Outro estudo recente – este desenvolvido por pesquisadores brasileiros – encontrou novas evidências da expressão do “DNA lixo”. Conforme descrito em matéria publicada em 21/01 pela Agência Fapesp, a pesquisa mostrou que a expressão alterada de genes não codificadores de proteína pode estar relacionada à agressividade tumoral. A pesquisa foi descrita em artigo publicado na revista Molecular Cancer em novembro de 2013.

Sergio Verjovski-Almeida, pesquisador do Instituto de Química da USP e coordenador da pesquisa, declarou à Agência: “Pela primeira vez, mostramos que RNAs não codificadores de proteínas podem estar relacionados à biologia de um tumor mais agressivo e, portanto, ser alvos potenciais para novos medicamentos”. “Novos estudos têm mostrado, porém, que a partir desse DNA se expressam RNAs que atuam modulando o funcionamento de genes vizinhos”, completou o pesquisador.

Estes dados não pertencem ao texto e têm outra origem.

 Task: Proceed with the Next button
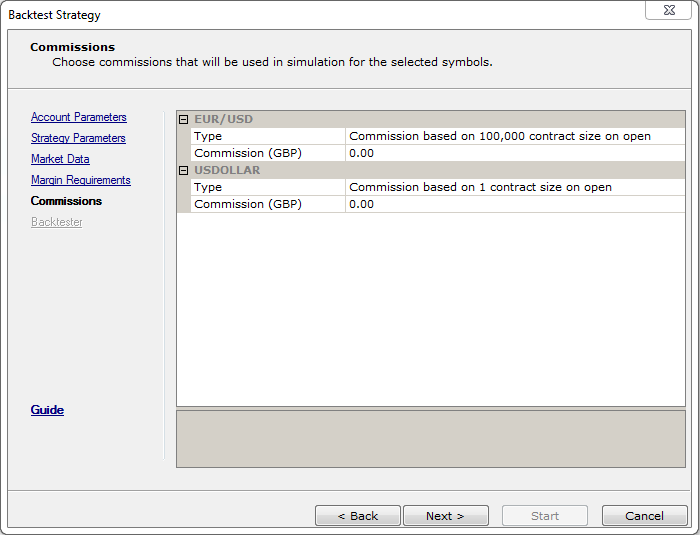coord(445,516)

Mudando um pouco o foco, mas ainda sobre este tema, reportagem publicada pelo jornal New York Times relata outras incríveis descobertas recentes que colocam por terra crenças básicas da genética. Segundo o jornal, cientistas estão descobrindo ser bastante comum um indivíduo possuir múltiplos genomas. Por exemplo, algumas pessoas possuem grupos de células com mutações que não são encontradas no resto do corpo. Algumas possuem genomas que vieram de outras pessoas.

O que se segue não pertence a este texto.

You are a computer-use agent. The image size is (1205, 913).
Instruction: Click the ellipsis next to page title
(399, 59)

Os cientistas até agora acreditaram que poderiam olhar para o genoma de células tiradas do interior da bochecha com um tipo de cotonete e assim conhecer o genoma das células do cérebro, do fígado ou de qualquer outra parte do corpo. Mas evidências recentes estão mostrando que isso não é verdade.

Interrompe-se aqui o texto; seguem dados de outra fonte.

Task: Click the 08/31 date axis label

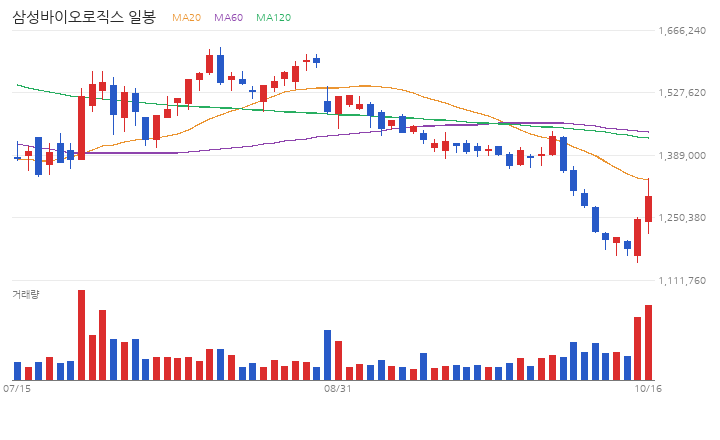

A matéria apresenta as diversas possíveis origens da ocorrência do que chama de quimeras genéticas e de mosaicos genéticos e, entre muitos outros exemplos, traz o caso de um cientista forense do Laboratório da Divisão de Crimes do estado de Washington que em 2012 descreveu como as amostras de saliva e de esperma de um mesmo suspeito de um crime sexual não batiam.

Outro exemplo capaz de confundir cientistas forenses está relacionado a transplantes de medula óssea. Segundo a matéria do NYT, pesquisadores da Innsbruck Medical University, na Áustria, pegaram células da bochecha de 77 pessoas que haviam recebido transplantes no período que compreendia os nove anos anteriores. Em 74% das amostras, eles encontraram um mix de genomas, que incluía o genoma do receptor e o do doador da medula. As células-tronco transplantadas não apenas substituíram células sanguíneas, mas também se transformaram em células que revestem a bochecha.

Em suma, o que essas novas pesquisas mostram é o quanto a ciência básica no campo da genética está distante de suas aplicações técnicas.

É preciso ressaltar que a chamada “engenharia genética”, que se refere ao corta-e-cola de genes entre seres de diferentes espécies para a produção de organismos transgênicos, é até hoje realizada de maneira bastante “empírica”: não há controle sobre o lugar de inserção do novo gene dentro da cadeia de DNA e centenas de tentativas são feitas até que o gene inserido expresse no organismo receptor a característica desejada, e que esse organismo, aparentemente, não apresente outras alterações. Os cientistas têm ainda pouco conhecimento sobre os motivos que levam uma determinada inserção – e não outra – a funcionar e, muito mais grave, desconhecem quase por completo os efeitos imprevisíveis que a mudança no genoma pode provocar ; por exemplo, não seria de se esperar que o novo gene influenciasse o comportamento dos genes no seu entorno?

Diversas pesquisas recentes têm mostrado que o consumo de alimentos transgênicos no longo prazo pode representar um risco maior para o desenvolvimento de tumores e outros problemas incluindo infertilidade e desregulações hormonais. Infelizmente, entretanto, o poder econômico das grandes empresas tem sido capaz de abafar essas evidências e conformar esse grande experimento global.